Because oceans make up a huge portion of the surface of Earth, it is no wonder that there are a ton of things to study underwater. Whether you are interested the movement of mammals from season to season, the countless plants found in and around oceans, or something more spectacular like coral reefs, chances are you are the type of person who would enjoy working a Marine Biologist salary position.
The actual definition of marine biology is the study of marine life and ecosystems. The parameters are undefined, so this could mean studying the smallest of organisms or the environments which fish swim in. Due to the fact that almost three fourths of the world is oceans, there exist far more underwater life than we could hope to comprehensively study in a lifetime.
Although “Marine Biologist” is a very rarely used title, it is often used to refer to a broad range of career paths. Because of this, it is entirely possible for someone with a completely unrelated job title to be considered a Marine Biologist, like a chemist, if that person was assigned to study something in the ocean.
A large chunk of Marine Biology jobs are focused not directly on the plants, animals, and environments found within Earth’s oceans, but more the impact that humans have upon them. The human factor is a very damaging one when it comes to the preservation of ecosystems, so there are many different reasons why companies and organizations need to collect data on the human race’s effect on the ocean.
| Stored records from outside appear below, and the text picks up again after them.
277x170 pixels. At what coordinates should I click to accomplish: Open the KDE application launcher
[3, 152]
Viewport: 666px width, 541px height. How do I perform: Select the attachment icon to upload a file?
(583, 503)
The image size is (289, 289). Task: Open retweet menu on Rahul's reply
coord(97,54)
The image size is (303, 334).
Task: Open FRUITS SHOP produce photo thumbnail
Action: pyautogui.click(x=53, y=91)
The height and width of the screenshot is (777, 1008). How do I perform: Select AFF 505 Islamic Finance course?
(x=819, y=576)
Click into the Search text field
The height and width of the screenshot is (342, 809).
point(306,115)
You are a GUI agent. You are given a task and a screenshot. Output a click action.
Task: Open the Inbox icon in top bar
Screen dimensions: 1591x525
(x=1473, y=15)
What education is necessary?
The United State’s Bureau of Labor Statistics says that in order to be considered for an average Marine Biologist salary job, you will need at least a bachelor’s degree in either marine science or biological science. Due to the fact that there are so many things to study in the ocean, there countless different career paths you can take, so specializing in one particular area of study is not uncommon.
Some of the more commonly taken degree programs by aspiring marine biologists include marine science, marine biology, zoology, fisheries technology, and oceanography. There are also some general courses almost every marine biologist will have to take, including basics like chemistry, geology, technology, English, and biology.
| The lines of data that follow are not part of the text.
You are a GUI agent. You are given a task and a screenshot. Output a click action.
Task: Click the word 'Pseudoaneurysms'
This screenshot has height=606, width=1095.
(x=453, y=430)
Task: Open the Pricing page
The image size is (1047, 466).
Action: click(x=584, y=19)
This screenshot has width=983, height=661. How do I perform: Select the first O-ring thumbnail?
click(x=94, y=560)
Working as a Marine Biologist
Because there is are so many types of jobs that qualify as marine biology, you could work in anything from a small aquarium at a zoo to diving deep down in the middle of the ocean to collect various samples to analyze back in a laboratory. Most of the research based marine biologist positions will require a doctorates, but unless you want to research, a bachelor’s will do just fine.
You will undoubtedly be using various pieces of equipment when performing your job, including special containers and nets, high definition cameras, and diving machines that you can remotely control from the safety of a boat on the surface.
Marine Biologist salary
Unlike traditional job title salary averages, the Marine Biologist salary range is gigantic, because of the vast amount of jobs that fit under the marine biologist monicker. It spans anywhere from $40,000 to $90,000 to begin with. The reason for this is because while most bachelor’s degree marine biology jobs already have a huge salary range, the fact that a doctoral degree can be factored is why its such a huge salary range.
Most marine biologists love the water and the animals in it, and have at least a little interest in them. If that passion isn’t anywhere inside of you, you should probably consider another career choice, but if you happen to like the things marine biologists do, this could be your dream job!